Non-Expressed Donor KIR3DL1 Alleles May Represent a Risk Factor for Relapse after T-Replete Haploidentical Hematopoietic Stem Cell Transplantation
LEGRAND N. 1,2,6, SALAMEH P. 1,2,6, JULLIEN M. 1,2,3,6, CHEVALLIER P. 1,3, FERRON E. 1,2,6, DAVID G. 1,2,6, DEVILDER M. 1,6, WILLEM C. 1,2,6, GENDZEKHADZE K. 4, PARHAM P. 5, RETIÈRE C. 1,2,6, GAGNE K. 1,2,6
1 CRCI2NA, INSERM UMR1307, CNRS UMR6075, Nantes, France; 2 Etablissement Français du Sang (EFS), Nantes, France; 3 Department of Hematology Clinic, Nantes University Hospital, Nantes, France; 4 Department of Hematology and HCT, HLA laboratory, Duarte, United States; 5 Department of Structural Biology and Microbiology & Immunology, Stanford, United States; 6 LabEx IGO “Immunotherapy, Graft, Oncology, Nantes, France; 7 LabEx Transplantex, Strasbourg, France
KIR3DL1 alleles are expressed at different levels on the natural killer (NK) cell surface.
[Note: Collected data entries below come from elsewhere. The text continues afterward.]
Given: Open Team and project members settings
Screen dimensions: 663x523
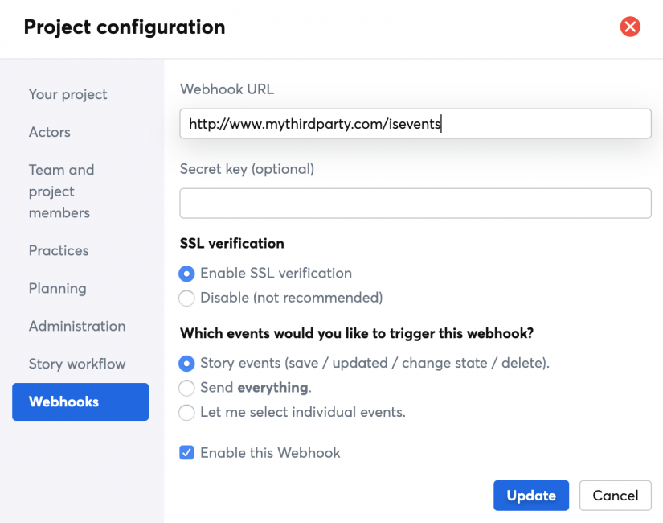Looking at the screenshot, I should [x=61, y=191].
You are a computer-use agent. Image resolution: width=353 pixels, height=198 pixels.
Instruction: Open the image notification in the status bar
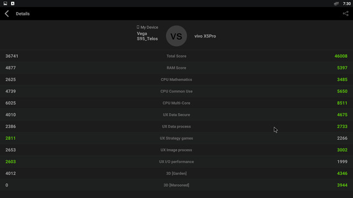coord(5,3)
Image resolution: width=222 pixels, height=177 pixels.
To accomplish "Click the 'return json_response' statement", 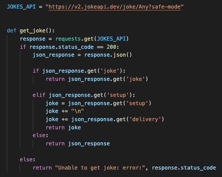I will pos(78,143).
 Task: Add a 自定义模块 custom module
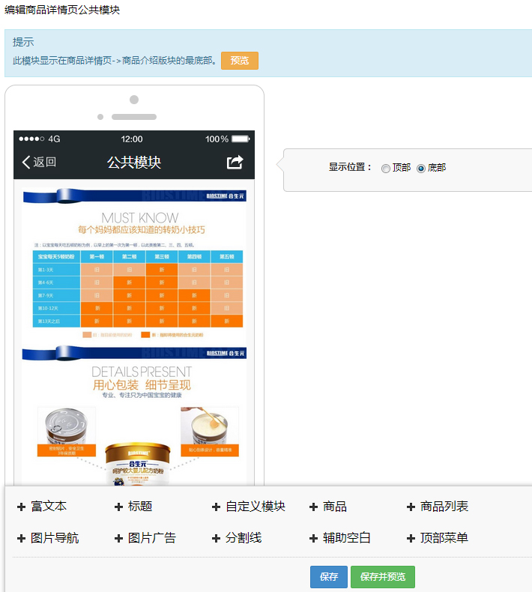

In particular, the non-expressed KIR3DL1*004 allele appears to be common in Caucasian populations. However, the overall distribution of non-expressed KIR3DL1 alleles and their clinical relevance after T-replete haploidentical hematopoietic stem cell transplantation (hHSCT) with post-transplant cyclophosphamide remain poorly documented in European populations. In a cohort of French blood donors (N = 278), we compared the distribution of expressed and non-expressed KIR3DL1 alleles using next-generation sequencing (NGS) technology combined with multi-color flow cytometry. We confirmed the predominance of the non-expressed KIR3DL1*004 allele. Using allele-specific constructs, the phenotype and function of the uncommon KIR3DL1*019 allotype were characterized using the Jurkat T cell line and NKL transfectants. Although poorly expressed on the NK cell surface, KIR3DL1*019 is retained within NK cells, where it induces missing self-recognition of the Bw4 epitope. Transposing our in vitro observations to a cohort of hHSCT patients (N = 186) led us to observe that non-expressed KIR3DL1 HSC grafts increased the incidence of relapse in patients with myeloid diseases. Non-expressed KIR3DL1 alleles could therefore, influence the outcome of hHSCT.